(Problem statement)
Give each line of the records again exactly and omit every picture.

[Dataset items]
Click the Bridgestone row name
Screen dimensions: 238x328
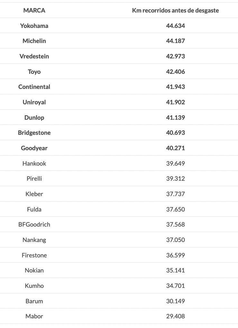34,133
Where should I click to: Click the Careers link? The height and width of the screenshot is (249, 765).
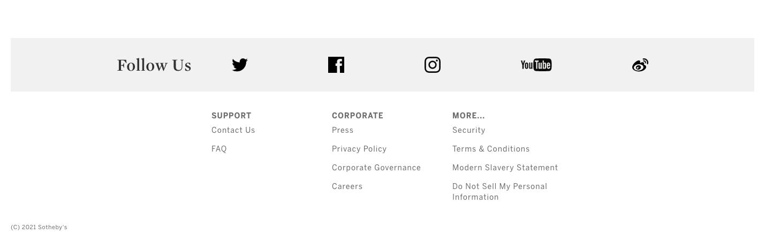click(347, 186)
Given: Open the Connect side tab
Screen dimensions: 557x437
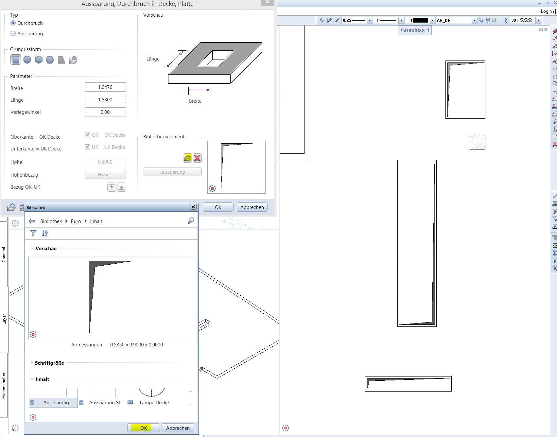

(Solution to this task)
Click the Bridgestone row name
Screen dimensions: 238x328
34,133
Where should I click to: Click the Careers link? The height and width of the screenshot is (249, 765).
click(347, 186)
Given: Open the Connect side tab
Screen dimensions: 557x437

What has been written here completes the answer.